Genre-based Music Recommendations Using Open Data (and the problem with recommender systems)

After a long 12 months of pouring my soul into it, my book, Data Analysis with R, was finally published. After the requisite 2-4 day breather, I started thinking about how I was going to get back into the swing of regular blog posts and decided that the easier and softer way is to cannibalize and expand on an example in the book.

In the chapter “Sources of Data” I show how to consume web data of different formats in R. The motivating example is to build a simple recommendation system that uses user-supplied “tags” (genres/labels) submitted to Last.fm and MusicBrainz to quantify musical artist “similarity”. The example in the book stops at the construction and sorting of the similarity matrix but, in this post, we’re going to make a really fly D3 visualization of the musical similarity network and provide recommendations in the tooltips. The code, including the Javascript and HTML, I used for this post was hastily thrown into a git repo and is available here. If you’re uninterested in the detailed methodology, I suggest you skip to the section labeled “Outcome”.

Methodology

Although in the book tags from both Last.fm and MusicBrainz are used, we’ll just be using Last.fm here. (In additional contrast to the book, the code here is, as you might imagine, substantially faster-paced.)

The first step is to make a character vector of all the artists that you’d like to be included. If you were building a real system, you’d probably want all Last.fm artists. Since we’re not, I just used 70 of my most played artists on my Last.fm. Since I got the list straight from the source, I didn’t have to worry that any of the API requests would return “No Artist Found”.

The following is a function that takes an artist and returns the properly formatted Last.fm API call to get the tags in JSON format.

1
2
3
4
5
create_artist_query_url_lfm <- function(artist_name){
prefix <- "http://ws.audioscrobbler.com/2.0/?method=artist.gettoptags&artist="
postfix <- "&api_key=c2e57923a25c03f3d8b317b3c8622b43&format=json"
encoded_artist <- URLencode(artist_name) return(paste0(prefix, encoded_artist, postfix))
}

This is an example of the JSON payload from my favorite merengue artist.

We only want the tag names–curiously, attempts to factor in degree of tag fit (the “count” attribute) resulted in (what I interpreted as) substantially poorer recommendations.

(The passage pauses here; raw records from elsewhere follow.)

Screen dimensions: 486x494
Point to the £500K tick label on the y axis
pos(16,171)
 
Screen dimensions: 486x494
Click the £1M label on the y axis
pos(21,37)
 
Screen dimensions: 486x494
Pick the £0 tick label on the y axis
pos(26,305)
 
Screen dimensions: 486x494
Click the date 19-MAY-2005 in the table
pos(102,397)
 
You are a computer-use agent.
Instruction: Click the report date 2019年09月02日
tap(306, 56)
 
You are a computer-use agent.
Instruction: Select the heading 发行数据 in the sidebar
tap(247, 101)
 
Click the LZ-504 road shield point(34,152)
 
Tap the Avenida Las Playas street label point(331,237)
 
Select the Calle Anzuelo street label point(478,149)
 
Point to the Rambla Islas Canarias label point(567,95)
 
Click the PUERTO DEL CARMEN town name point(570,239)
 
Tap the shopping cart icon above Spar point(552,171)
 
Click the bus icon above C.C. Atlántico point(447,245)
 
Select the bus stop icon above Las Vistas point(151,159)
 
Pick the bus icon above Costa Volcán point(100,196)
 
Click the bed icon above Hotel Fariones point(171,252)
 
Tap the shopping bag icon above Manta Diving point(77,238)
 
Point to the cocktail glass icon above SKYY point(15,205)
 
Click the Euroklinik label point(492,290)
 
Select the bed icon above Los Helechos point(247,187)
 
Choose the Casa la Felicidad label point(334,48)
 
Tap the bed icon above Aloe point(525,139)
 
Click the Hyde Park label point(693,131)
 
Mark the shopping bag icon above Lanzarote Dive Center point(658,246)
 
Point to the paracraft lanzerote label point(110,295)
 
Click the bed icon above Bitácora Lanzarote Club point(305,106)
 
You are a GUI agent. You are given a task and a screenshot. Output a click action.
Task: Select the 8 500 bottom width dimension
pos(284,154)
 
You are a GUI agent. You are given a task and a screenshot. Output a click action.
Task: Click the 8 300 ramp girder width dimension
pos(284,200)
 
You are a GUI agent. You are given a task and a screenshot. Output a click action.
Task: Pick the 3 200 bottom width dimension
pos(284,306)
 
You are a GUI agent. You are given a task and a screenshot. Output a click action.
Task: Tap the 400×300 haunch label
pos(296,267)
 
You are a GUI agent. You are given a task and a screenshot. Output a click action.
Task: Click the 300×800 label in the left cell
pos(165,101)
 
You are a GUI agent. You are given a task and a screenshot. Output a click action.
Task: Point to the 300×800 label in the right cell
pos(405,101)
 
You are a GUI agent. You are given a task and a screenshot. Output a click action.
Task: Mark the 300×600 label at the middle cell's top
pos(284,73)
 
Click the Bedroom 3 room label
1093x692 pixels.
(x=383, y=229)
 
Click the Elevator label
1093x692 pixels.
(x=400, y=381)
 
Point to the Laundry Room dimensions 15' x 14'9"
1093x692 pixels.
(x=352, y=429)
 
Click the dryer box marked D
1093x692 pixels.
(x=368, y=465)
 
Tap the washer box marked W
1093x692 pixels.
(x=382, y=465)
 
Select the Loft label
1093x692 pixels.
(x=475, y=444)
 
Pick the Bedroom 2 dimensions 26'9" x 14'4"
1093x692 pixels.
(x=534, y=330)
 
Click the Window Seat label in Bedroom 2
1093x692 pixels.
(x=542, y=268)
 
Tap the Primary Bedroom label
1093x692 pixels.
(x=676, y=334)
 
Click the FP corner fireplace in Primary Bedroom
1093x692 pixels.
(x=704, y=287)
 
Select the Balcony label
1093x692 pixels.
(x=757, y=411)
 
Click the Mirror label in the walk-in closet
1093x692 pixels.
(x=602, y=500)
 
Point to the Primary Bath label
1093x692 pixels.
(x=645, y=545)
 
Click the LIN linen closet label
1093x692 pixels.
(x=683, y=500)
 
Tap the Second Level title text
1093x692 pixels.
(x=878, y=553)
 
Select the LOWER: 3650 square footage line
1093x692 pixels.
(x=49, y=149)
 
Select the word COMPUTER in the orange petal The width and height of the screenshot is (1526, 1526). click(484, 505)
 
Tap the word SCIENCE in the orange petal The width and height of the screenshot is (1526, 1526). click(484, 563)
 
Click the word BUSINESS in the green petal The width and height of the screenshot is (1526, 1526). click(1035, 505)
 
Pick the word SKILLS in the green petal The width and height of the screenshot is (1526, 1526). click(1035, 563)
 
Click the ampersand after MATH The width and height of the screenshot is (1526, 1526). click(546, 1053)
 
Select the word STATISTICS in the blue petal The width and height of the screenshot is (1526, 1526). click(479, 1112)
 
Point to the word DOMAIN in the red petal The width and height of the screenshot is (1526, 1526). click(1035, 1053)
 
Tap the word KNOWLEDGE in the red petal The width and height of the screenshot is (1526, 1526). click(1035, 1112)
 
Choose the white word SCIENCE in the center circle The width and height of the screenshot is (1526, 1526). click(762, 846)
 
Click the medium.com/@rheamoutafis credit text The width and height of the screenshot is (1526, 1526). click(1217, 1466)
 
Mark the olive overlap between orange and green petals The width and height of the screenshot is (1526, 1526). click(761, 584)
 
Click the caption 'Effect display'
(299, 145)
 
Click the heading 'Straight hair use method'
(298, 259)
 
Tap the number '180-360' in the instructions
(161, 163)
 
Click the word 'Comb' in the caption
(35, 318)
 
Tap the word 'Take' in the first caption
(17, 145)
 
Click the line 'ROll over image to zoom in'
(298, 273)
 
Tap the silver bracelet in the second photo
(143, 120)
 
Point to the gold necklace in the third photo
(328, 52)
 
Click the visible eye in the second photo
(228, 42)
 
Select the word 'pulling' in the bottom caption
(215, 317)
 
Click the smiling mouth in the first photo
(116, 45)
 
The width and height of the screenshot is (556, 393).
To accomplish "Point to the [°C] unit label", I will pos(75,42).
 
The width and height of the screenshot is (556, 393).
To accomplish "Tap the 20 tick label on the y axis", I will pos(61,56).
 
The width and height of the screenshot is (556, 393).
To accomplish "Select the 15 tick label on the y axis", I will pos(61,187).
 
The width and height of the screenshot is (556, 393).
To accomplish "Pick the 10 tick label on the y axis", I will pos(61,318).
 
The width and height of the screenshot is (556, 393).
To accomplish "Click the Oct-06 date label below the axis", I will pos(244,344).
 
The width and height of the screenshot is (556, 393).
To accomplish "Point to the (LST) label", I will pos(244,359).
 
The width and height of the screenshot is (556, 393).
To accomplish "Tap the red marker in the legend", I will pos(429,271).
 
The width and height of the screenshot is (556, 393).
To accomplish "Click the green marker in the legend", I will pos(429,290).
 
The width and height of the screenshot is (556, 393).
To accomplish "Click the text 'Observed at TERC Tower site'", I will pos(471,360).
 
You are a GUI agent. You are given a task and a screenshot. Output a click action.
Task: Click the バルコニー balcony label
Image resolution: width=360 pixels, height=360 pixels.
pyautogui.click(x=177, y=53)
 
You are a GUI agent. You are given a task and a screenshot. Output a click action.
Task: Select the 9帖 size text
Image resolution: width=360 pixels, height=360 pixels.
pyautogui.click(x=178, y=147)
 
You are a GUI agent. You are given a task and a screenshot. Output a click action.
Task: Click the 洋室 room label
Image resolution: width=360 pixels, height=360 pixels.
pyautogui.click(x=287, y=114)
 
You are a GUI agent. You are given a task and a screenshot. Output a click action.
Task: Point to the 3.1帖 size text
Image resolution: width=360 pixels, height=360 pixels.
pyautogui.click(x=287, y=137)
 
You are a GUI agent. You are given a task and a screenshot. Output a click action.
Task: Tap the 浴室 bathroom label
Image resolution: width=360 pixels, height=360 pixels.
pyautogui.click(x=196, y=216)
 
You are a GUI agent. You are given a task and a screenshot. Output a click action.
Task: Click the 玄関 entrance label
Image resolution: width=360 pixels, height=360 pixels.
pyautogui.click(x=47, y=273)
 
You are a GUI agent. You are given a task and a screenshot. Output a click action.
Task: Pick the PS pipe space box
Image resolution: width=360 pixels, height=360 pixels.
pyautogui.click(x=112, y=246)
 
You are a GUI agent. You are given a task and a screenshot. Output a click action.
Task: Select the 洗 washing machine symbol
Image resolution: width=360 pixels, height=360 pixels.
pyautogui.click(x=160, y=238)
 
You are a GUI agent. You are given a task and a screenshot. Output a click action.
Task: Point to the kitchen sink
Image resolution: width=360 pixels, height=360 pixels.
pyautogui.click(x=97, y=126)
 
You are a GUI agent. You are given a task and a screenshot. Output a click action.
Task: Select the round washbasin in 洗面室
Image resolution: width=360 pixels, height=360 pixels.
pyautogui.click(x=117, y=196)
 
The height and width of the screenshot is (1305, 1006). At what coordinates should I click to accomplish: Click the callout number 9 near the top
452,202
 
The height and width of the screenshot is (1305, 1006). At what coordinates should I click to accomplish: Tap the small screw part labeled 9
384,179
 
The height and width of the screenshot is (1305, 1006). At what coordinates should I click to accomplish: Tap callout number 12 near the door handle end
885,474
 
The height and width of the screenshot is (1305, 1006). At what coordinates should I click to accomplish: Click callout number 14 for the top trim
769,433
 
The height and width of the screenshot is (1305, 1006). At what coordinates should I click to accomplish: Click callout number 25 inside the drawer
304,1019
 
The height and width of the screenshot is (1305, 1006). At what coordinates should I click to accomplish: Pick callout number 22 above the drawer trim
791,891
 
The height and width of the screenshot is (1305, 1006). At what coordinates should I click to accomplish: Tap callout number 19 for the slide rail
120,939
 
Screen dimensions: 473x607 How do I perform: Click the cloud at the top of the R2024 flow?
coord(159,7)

The following is a function that will return a vector of all the tags.

1
2
3
4
5
6
7
library(jsonlite)

get_tag_frame_lfm <- function(an_artist){
print(paste0("Attempting to fetch: ", an_artist))
artist_url <- create_artist_query_url_lfm(an_artist)
json <- fromJSON(artist_url) return(as.vector(json$toptags$tag[,"name"]))
}

Since the above function is referentially transparent, and it involves using resources that aren’t yours, it’s a good idea to memoize the function so that if you (accidentally or otherwise) call the function with the same artist, the function will return the cached result instead of making the web request again. This can be achieved quite easily with the memoise package.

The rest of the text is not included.